Benjamin Besse, MD, PhD, discusses the biomarker analysis of cohort D of the phase 1/1b CHRYSALIS-2 study.
Benjamin Besse, MD, PhD, professor of medical oncology at Université Paris-Saclay and Head of Clinical Research at Gustave Roussy, discusses the biomarker analysis of cohort D of the phase 1/1b CHRYSALIS-2 (NCT04077463) study.
In the trial, the efficacy of amivantamab (Rybrevant) and lazertinib (Leclaza) is being evaluated for the treatment of patients with EGFR-mutated non–small cell lung cancer (NSCLC) whose disease progressed on or after treatment with osimertinib (Tagrisso).
According to Besse, updated findings from the treatment-naïve cohort from the phase 1/1b CHRYSALIS trial demonstrated activity, including an overall response rate of 61% and a median progression-free survival of 12.2 months compared with 14% and 4.2 months for patients with NSCLC with low MET expression.
0:10 | We collected plasma before starting the combination and under plasma, you can analyze the circulating tumor DNA by NGS and then define if you have a molecular mechanism of resistance towards osimertinib. This is what we did in 20 patients.
0:30 | With 19 patients, we found that there were molecular mechanisms of resistance dependent on EGFR and MET and in 20 patients, one was independent and the other, it was not found, but what is interesting is that response rate of the combination was roughly similar and MET of the resistance mechanism.

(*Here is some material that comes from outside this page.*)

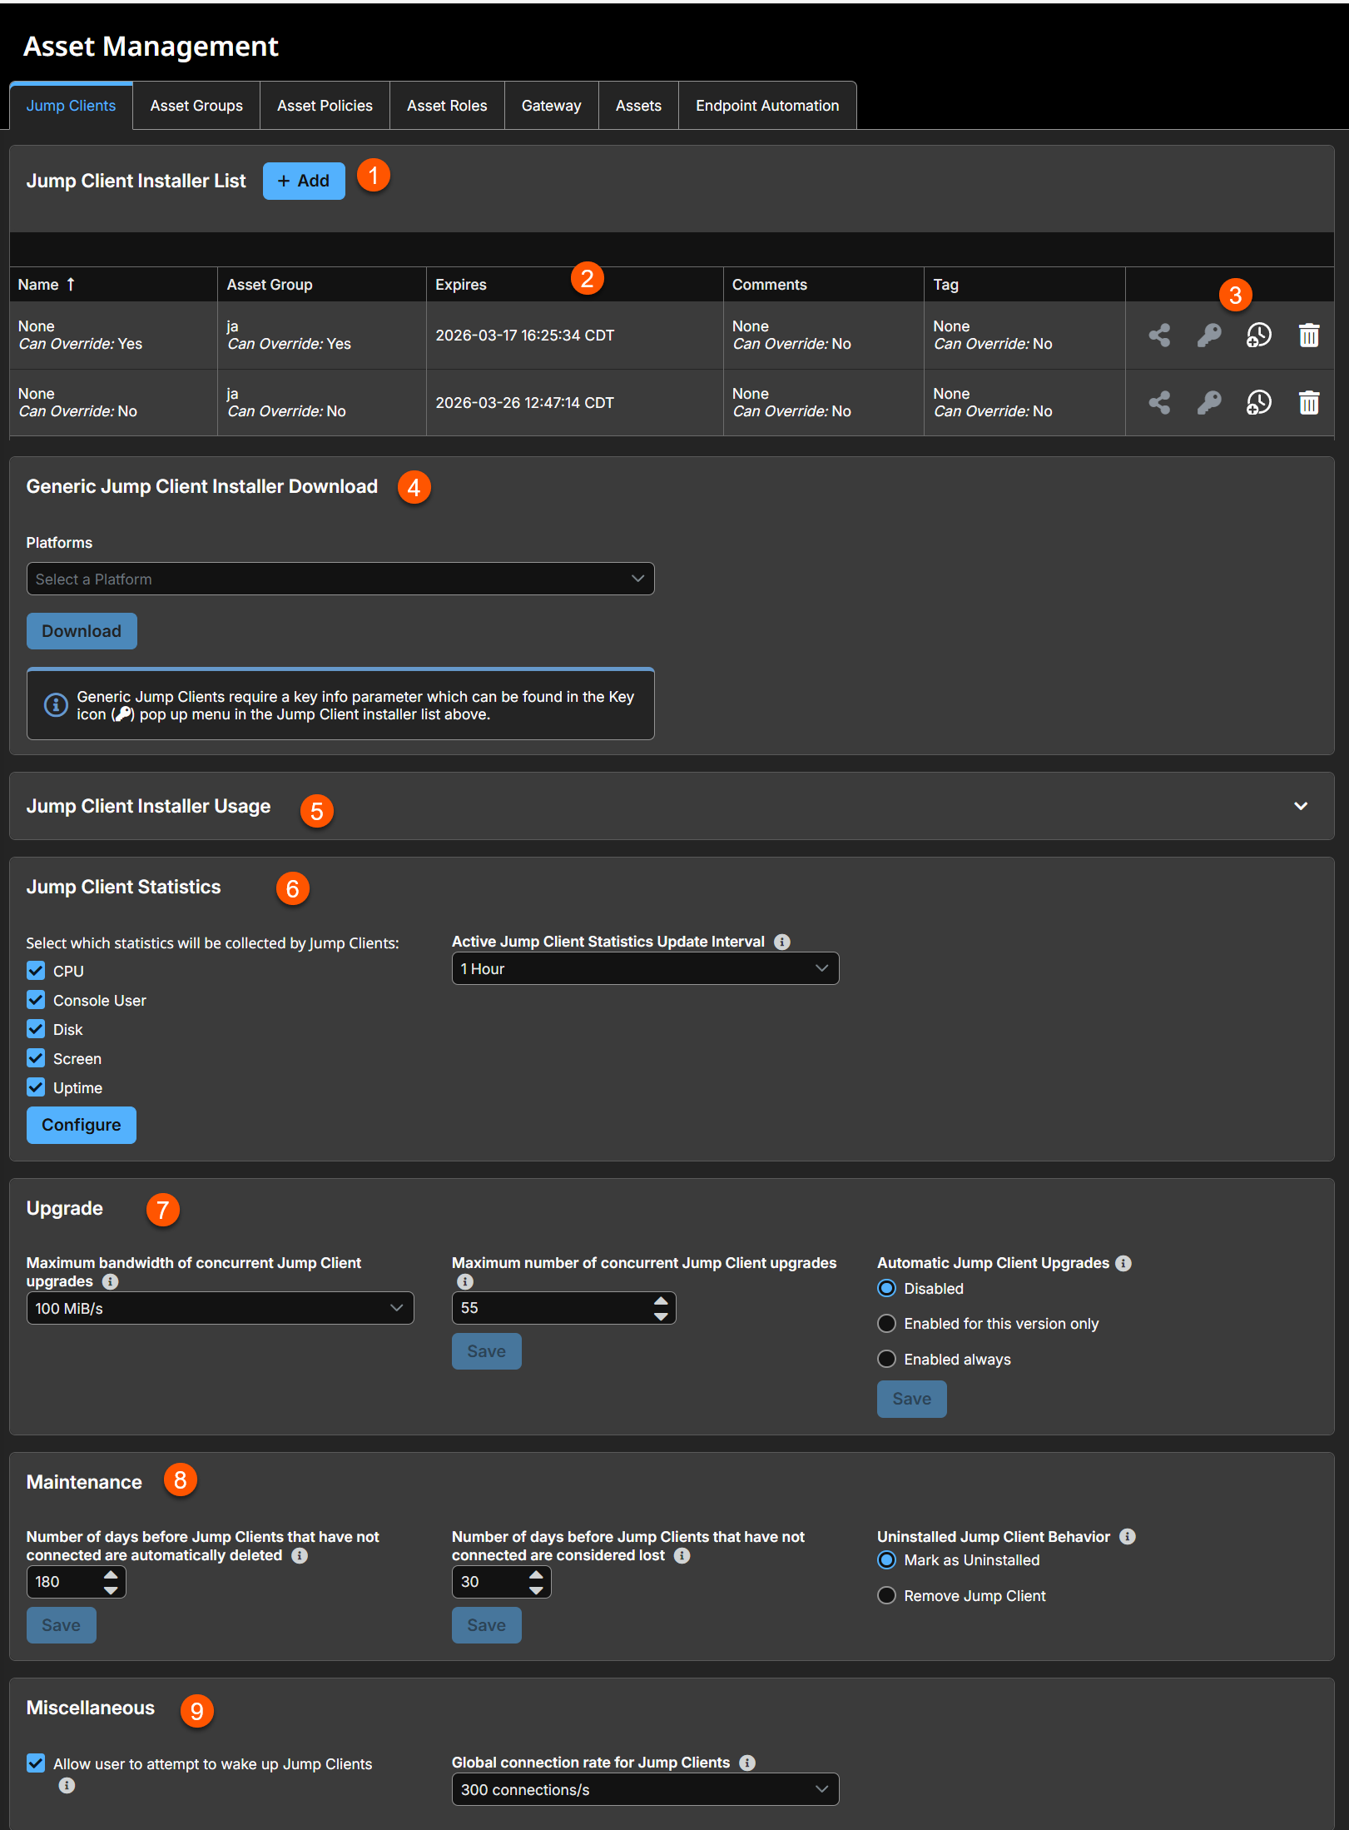
Task: Click the info icon beside Uninstalled Jump Client Behavior
Action: [1128, 1536]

0:54 | Together, the data are quite convincing to conclude that we have an interesting signature to predict the efficacy of this combination. It has to be confirmed and later we will have how we use it in the current landscape of the treatment of EGFR-mutated non–small cell lung cancer. In the future, since we may have this combination in the first-line if the MARIPOSA trial [NCT04487080] is positive, it may be an option with the combination of chemotherapy and osimertinib. If we have many options, it is always good to have predictive biomarkers.